● TASK INSTRUCTIONS:
Could you restate all of the entries, word for word?

● RECORDS FOR THIS EXERCISE:
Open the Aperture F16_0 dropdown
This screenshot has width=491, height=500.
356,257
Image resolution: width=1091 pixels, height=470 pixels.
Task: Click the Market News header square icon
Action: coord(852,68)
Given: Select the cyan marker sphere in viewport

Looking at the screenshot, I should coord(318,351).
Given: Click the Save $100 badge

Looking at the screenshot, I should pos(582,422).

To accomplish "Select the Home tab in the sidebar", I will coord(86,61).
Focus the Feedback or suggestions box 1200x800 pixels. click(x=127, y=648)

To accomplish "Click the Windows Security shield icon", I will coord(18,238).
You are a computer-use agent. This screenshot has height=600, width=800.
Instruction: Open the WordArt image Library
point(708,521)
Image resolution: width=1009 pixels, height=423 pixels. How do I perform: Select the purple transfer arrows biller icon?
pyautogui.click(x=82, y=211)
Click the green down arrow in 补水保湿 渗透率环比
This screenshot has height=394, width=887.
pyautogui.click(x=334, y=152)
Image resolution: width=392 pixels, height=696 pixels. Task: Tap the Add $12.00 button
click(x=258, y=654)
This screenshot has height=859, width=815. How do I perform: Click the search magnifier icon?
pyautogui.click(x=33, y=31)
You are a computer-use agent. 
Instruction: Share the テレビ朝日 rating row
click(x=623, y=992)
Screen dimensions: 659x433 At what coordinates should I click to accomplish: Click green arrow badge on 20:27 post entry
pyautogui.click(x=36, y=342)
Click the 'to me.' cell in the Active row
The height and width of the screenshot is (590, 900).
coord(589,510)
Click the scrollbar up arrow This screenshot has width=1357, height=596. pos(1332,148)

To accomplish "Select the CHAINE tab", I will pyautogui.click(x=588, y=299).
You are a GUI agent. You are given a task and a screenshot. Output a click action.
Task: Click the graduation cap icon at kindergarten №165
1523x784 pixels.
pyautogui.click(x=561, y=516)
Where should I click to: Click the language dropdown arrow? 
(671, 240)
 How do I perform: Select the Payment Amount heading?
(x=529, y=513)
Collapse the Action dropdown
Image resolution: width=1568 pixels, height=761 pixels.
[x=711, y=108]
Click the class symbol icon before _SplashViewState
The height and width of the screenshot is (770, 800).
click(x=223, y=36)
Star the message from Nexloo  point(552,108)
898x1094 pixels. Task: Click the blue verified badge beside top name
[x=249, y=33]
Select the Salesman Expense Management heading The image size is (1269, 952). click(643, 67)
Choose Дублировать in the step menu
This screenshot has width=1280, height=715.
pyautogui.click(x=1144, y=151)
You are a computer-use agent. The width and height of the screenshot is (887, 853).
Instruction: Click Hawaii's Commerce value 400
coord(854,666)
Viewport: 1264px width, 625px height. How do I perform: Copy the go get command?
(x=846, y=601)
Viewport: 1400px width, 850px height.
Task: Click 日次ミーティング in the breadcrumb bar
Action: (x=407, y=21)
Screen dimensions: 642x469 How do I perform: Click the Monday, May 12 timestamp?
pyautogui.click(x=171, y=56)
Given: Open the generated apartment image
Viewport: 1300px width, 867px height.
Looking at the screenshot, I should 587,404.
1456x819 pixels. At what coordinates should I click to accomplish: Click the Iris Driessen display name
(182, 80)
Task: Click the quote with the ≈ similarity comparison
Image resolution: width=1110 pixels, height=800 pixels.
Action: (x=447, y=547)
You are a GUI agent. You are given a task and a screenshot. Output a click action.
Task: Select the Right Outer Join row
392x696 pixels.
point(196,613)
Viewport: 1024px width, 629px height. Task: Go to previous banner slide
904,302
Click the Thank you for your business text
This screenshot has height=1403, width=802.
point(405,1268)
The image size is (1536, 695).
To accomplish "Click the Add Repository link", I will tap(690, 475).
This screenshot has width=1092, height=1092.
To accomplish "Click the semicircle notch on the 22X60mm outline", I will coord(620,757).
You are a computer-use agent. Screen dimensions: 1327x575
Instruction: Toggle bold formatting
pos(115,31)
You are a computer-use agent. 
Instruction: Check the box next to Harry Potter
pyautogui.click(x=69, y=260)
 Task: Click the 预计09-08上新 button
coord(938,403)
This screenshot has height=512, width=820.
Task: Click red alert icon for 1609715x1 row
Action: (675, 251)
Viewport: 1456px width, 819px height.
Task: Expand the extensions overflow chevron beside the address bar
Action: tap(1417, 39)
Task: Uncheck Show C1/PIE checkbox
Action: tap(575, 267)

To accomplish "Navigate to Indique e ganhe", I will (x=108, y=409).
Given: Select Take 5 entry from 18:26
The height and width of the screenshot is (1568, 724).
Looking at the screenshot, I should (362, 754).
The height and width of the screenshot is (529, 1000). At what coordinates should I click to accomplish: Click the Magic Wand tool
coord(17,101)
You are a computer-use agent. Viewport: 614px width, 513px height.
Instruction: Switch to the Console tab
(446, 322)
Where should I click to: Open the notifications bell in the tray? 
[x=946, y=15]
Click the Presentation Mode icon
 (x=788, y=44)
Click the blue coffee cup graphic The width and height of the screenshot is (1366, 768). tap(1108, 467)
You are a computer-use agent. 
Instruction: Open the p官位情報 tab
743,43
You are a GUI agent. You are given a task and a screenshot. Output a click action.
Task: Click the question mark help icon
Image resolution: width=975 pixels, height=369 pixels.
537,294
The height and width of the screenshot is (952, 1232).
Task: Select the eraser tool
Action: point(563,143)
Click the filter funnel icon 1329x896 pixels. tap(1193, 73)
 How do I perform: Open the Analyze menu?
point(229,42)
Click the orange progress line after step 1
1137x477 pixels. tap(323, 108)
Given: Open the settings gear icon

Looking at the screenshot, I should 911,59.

● PROBLEM SOLUTION:
Open the Aperture F16_0 dropdown
This screenshot has width=491, height=500.
356,257
Image resolution: width=1091 pixels, height=470 pixels.
Task: Click the Market News header square icon
Action: coord(852,68)
Given: Select the cyan marker sphere in viewport

Looking at the screenshot, I should coord(318,351).
Given: Click the Save $100 badge

Looking at the screenshot, I should pos(582,422).

To accomplish "Select the Home tab in the sidebar", I will coord(86,61).
Focus the Feedback or suggestions box 1200x800 pixels. click(x=127, y=648)

To accomplish "Click the Windows Security shield icon", I will coord(18,238).
You are a computer-use agent. This screenshot has height=600, width=800.
Instruction: Open the WordArt image Library
point(708,521)
Image resolution: width=1009 pixels, height=423 pixels. How do I perform: Select the purple transfer arrows biller icon?
pyautogui.click(x=82, y=211)
Click the green down arrow in 补水保湿 渗透率环比
This screenshot has height=394, width=887.
pyautogui.click(x=334, y=152)
Image resolution: width=392 pixels, height=696 pixels. Task: Tap the Add $12.00 button
click(x=258, y=654)
This screenshot has height=859, width=815. How do I perform: Click the search magnifier icon?
pyautogui.click(x=33, y=31)
You are a computer-use agent. 
Instruction: Share the テレビ朝日 rating row
click(x=623, y=992)
Screen dimensions: 659x433 At what coordinates should I click to accomplish: Click green arrow badge on 20:27 post entry
pyautogui.click(x=36, y=342)
Click the 'to me.' cell in the Active row
The height and width of the screenshot is (590, 900).
coord(589,510)
Click the scrollbar up arrow This screenshot has width=1357, height=596. pos(1332,148)

To accomplish "Select the CHAINE tab", I will pyautogui.click(x=588, y=299).
You are a GUI agent. You are given a task and a screenshot. Output a click action.
Task: Click the graduation cap icon at kindergarten №165
1523x784 pixels.
pyautogui.click(x=561, y=516)
Where should I click to: Click the language dropdown arrow? 
(671, 240)
 How do I perform: Select the Payment Amount heading?
(x=529, y=513)
Collapse the Action dropdown
Image resolution: width=1568 pixels, height=761 pixels.
[x=711, y=108]
Click the class symbol icon before _SplashViewState
The height and width of the screenshot is (770, 800).
click(x=223, y=36)
Star the message from Nexloo  point(552,108)
898x1094 pixels. Task: Click the blue verified badge beside top name
[x=249, y=33]
Select the Salesman Expense Management heading The image size is (1269, 952). click(643, 67)
Choose Дублировать in the step menu
This screenshot has width=1280, height=715.
pyautogui.click(x=1144, y=151)
You are a computer-use agent. The width and height of the screenshot is (887, 853).
Instruction: Click Hawaii's Commerce value 400
coord(854,666)
Viewport: 1264px width, 625px height. How do I perform: Copy the go get command?
(x=846, y=601)
Viewport: 1400px width, 850px height.
Task: Click 日次ミーティング in the breadcrumb bar
Action: (x=407, y=21)
Screen dimensions: 642x469 How do I perform: Click the Monday, May 12 timestamp?
pyautogui.click(x=171, y=56)
Given: Open the generated apartment image
Viewport: 1300px width, 867px height.
Looking at the screenshot, I should 587,404.
1456x819 pixels. At what coordinates should I click to accomplish: Click the Iris Driessen display name
(182, 80)
Task: Click the quote with the ≈ similarity comparison
Image resolution: width=1110 pixels, height=800 pixels.
Action: (x=447, y=547)
You are a GUI agent. You are given a task and a screenshot. Output a click action.
Task: Select the Right Outer Join row
392x696 pixels.
point(196,613)
Viewport: 1024px width, 629px height. Task: Go to previous banner slide
904,302
Click the Thank you for your business text
This screenshot has height=1403, width=802.
point(405,1268)
The image size is (1536, 695).
To accomplish "Click the Add Repository link", I will tap(690, 475).
This screenshot has width=1092, height=1092.
To accomplish "Click the semicircle notch on the 22X60mm outline", I will coord(620,757).
You are a computer-use agent. Screen dimensions: 1327x575
Instruction: Toggle bold formatting
pos(115,31)
You are a computer-use agent. 
Instruction: Check the box next to Harry Potter
pyautogui.click(x=69, y=260)
 Task: Click the 预计09-08上新 button
coord(938,403)
This screenshot has height=512, width=820.
Task: Click red alert icon for 1609715x1 row
Action: (675, 251)
Viewport: 1456px width, 819px height.
Task: Expand the extensions overflow chevron beside the address bar
Action: tap(1417, 39)
Task: Uncheck Show C1/PIE checkbox
Action: tap(575, 267)

To accomplish "Navigate to Indique e ganhe", I will (x=108, y=409).
Given: Select Take 5 entry from 18:26
The height and width of the screenshot is (1568, 724).
Looking at the screenshot, I should (362, 754).
The height and width of the screenshot is (529, 1000). At what coordinates should I click to accomplish: Click the Magic Wand tool
coord(17,101)
You are a computer-use agent. Viewport: 614px width, 513px height.
Instruction: Switch to the Console tab
(446, 322)
Where should I click to: Open the notifications bell in the tray? 
[x=946, y=15]
Click the Presentation Mode icon
 (x=788, y=44)
Click the blue coffee cup graphic The width and height of the screenshot is (1366, 768). tap(1108, 467)
You are a computer-use agent. 
Instruction: Open the p官位情報 tab
743,43
You are a GUI agent. You are given a task and a screenshot. Output a click action.
Task: Click the question mark help icon
Image resolution: width=975 pixels, height=369 pixels.
537,294
The height and width of the screenshot is (952, 1232).
Task: Select the eraser tool
Action: point(563,143)
Click the filter funnel icon 1329x896 pixels. tap(1193, 73)
 How do I perform: Open the Analyze menu?
point(229,42)
Click the orange progress line after step 1
1137x477 pixels. tap(323, 108)
Given: Open the settings gear icon

Looking at the screenshot, I should 911,59.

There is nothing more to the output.